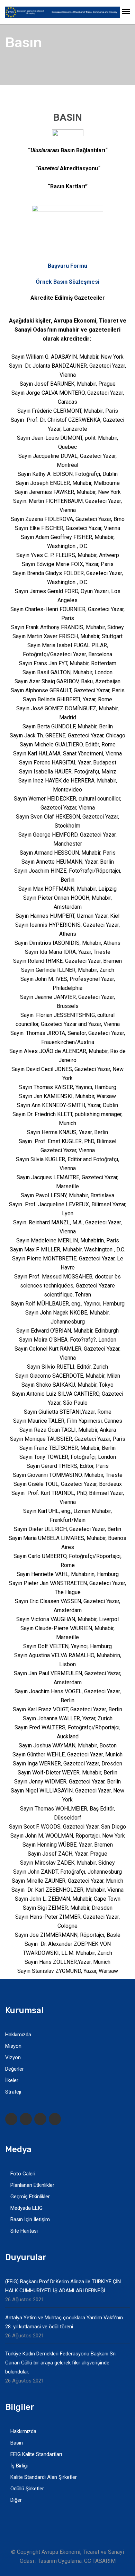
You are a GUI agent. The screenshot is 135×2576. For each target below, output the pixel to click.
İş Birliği (19, 2466)
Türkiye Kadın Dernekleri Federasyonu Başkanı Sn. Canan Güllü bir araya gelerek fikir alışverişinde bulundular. (61, 2363)
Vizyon (13, 2057)
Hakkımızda (18, 2034)
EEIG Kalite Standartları (36, 2454)
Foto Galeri (22, 2174)
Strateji (13, 2092)
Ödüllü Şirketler (27, 2488)
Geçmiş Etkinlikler (30, 2196)
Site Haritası (24, 2231)
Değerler (14, 2069)
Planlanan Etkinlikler (32, 2185)
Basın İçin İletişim (30, 2219)
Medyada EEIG (26, 2208)
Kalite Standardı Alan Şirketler (43, 2477)
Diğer (16, 2500)
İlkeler (11, 2080)
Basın (16, 2443)
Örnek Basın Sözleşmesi (67, 282)
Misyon (13, 2046)
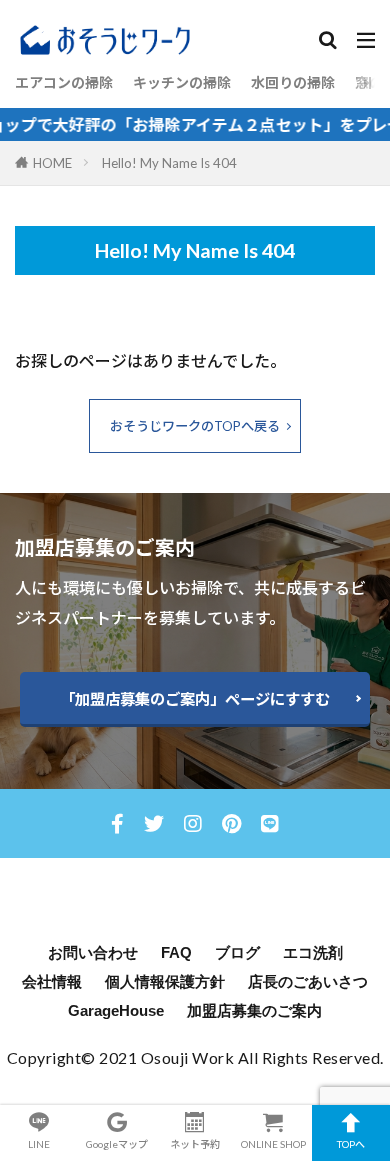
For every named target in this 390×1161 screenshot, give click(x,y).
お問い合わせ (93, 952)
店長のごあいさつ (308, 981)
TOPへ (351, 1144)
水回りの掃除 (293, 82)
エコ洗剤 (313, 952)
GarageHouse (116, 1010)
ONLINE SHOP (273, 1144)
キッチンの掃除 (182, 82)
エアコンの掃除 (64, 82)
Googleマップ (117, 1144)
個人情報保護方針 (165, 981)
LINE (39, 1144)
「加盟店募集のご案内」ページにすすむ (195, 699)
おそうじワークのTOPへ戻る (195, 426)
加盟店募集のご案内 (254, 1010)
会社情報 (52, 981)
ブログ (237, 952)
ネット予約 (195, 1144)
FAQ (176, 952)
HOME (52, 163)
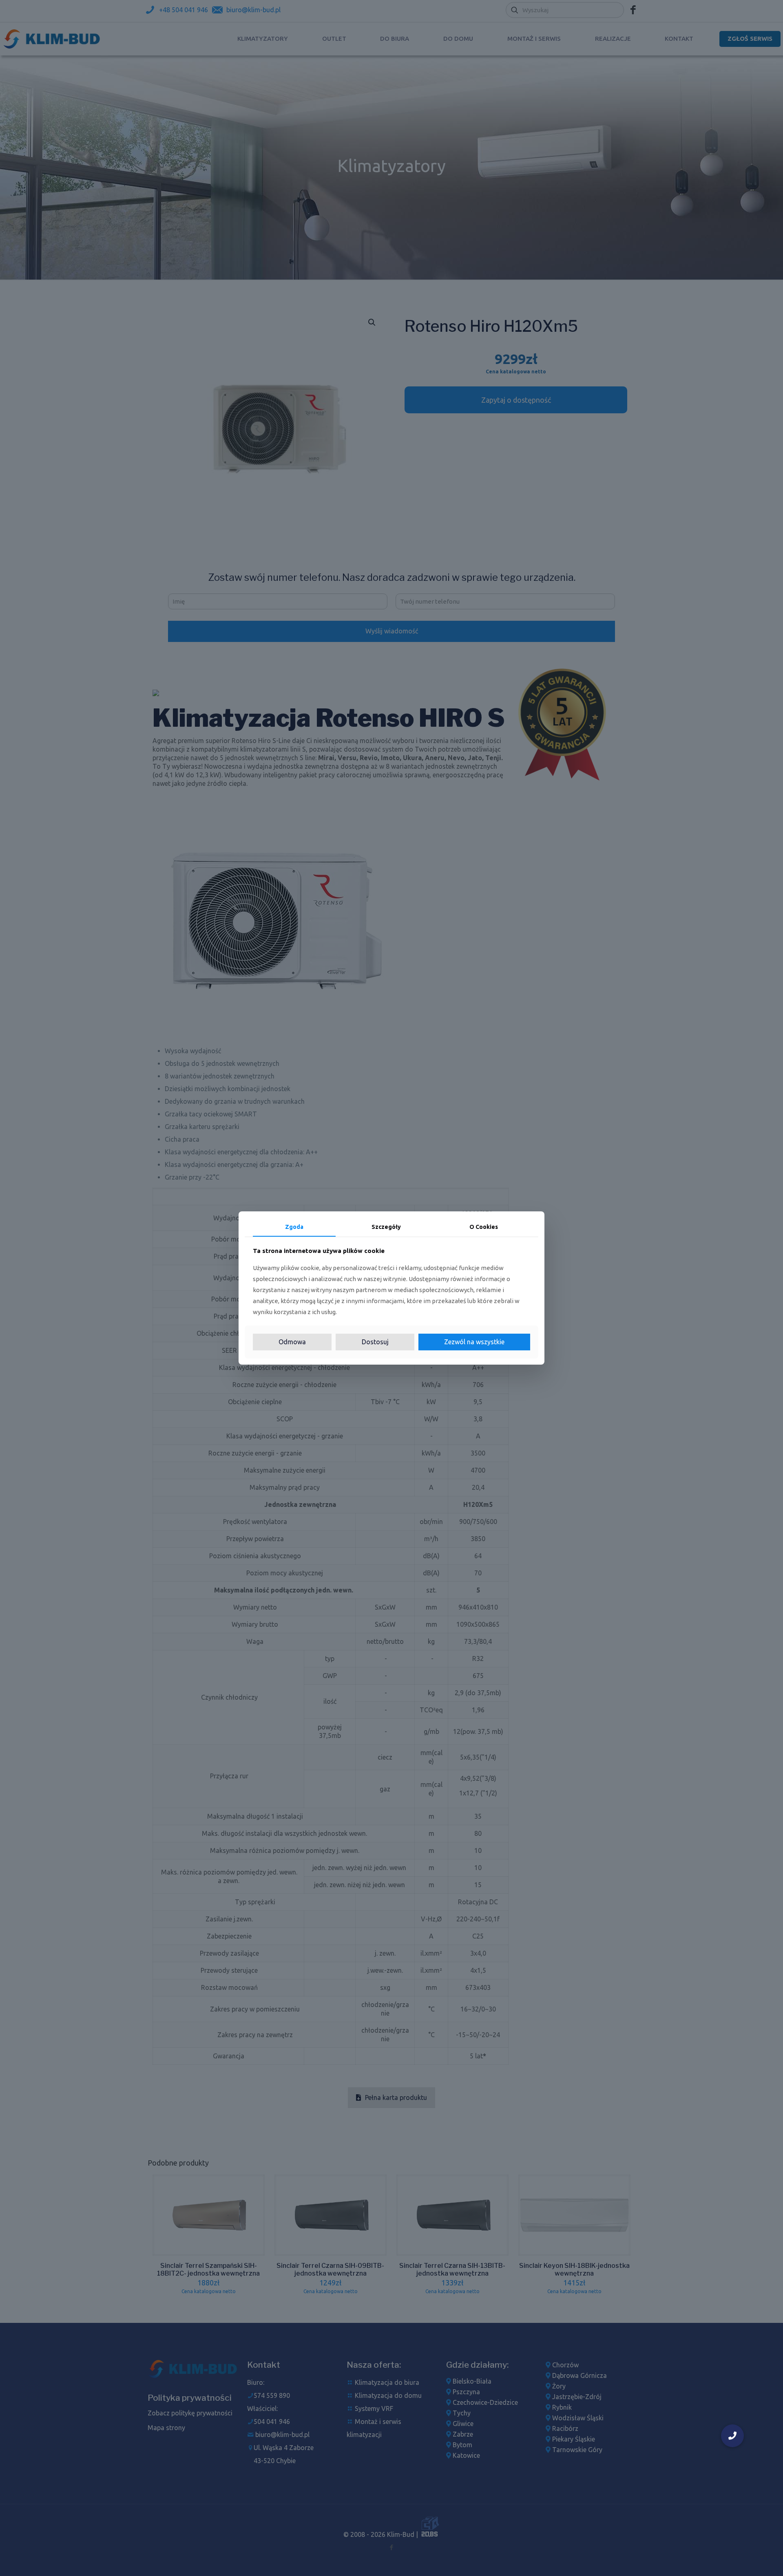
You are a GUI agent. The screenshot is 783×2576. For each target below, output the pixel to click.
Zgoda (294, 1227)
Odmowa (292, 1341)
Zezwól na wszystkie (474, 1341)
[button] (732, 2435)
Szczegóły (386, 1227)
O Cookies (483, 1227)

• **EXERCISE INSTRUCTIONS**: Copy exactly, and copy nothing else: the lines from the one containing "Misyon (13, 2046)" through the end of the data, both ends included, with pictures left out.

• **PROBLEM SOLUTION**:
Misyon (13, 2046)
For every named target in this 390×1161 screenshot, give click(x,y).
お問い合わせ (93, 952)
店長のごあいさつ (308, 981)
TOPへ (351, 1144)
水回りの掃除 (293, 82)
エコ洗剤 (313, 952)
GarageHouse (116, 1010)
ONLINE SHOP (273, 1144)
キッチンの掃除 (182, 82)
エアコンの掃除 (64, 82)
Googleマップ (117, 1144)
個人情報保護方針 (165, 981)
LINE (39, 1144)
「加盟店募集のご案内」ページにすすむ (195, 699)
おそうじワークのTOPへ戻る (195, 426)
加盟店募集のご案内 (254, 1010)
会社情報 (52, 981)
ブログ (237, 952)
ネット予約 (195, 1144)
FAQ (176, 952)
HOME (52, 163)
You are a GUI agent. The screenshot is 783×2576. For each target below, output the pixel to click.
Zgoda (294, 1227)
Odmowa (292, 1341)
Zezwól na wszystkie (474, 1341)
[button] (732, 2435)
Szczegóły (386, 1227)
O Cookies (483, 1227)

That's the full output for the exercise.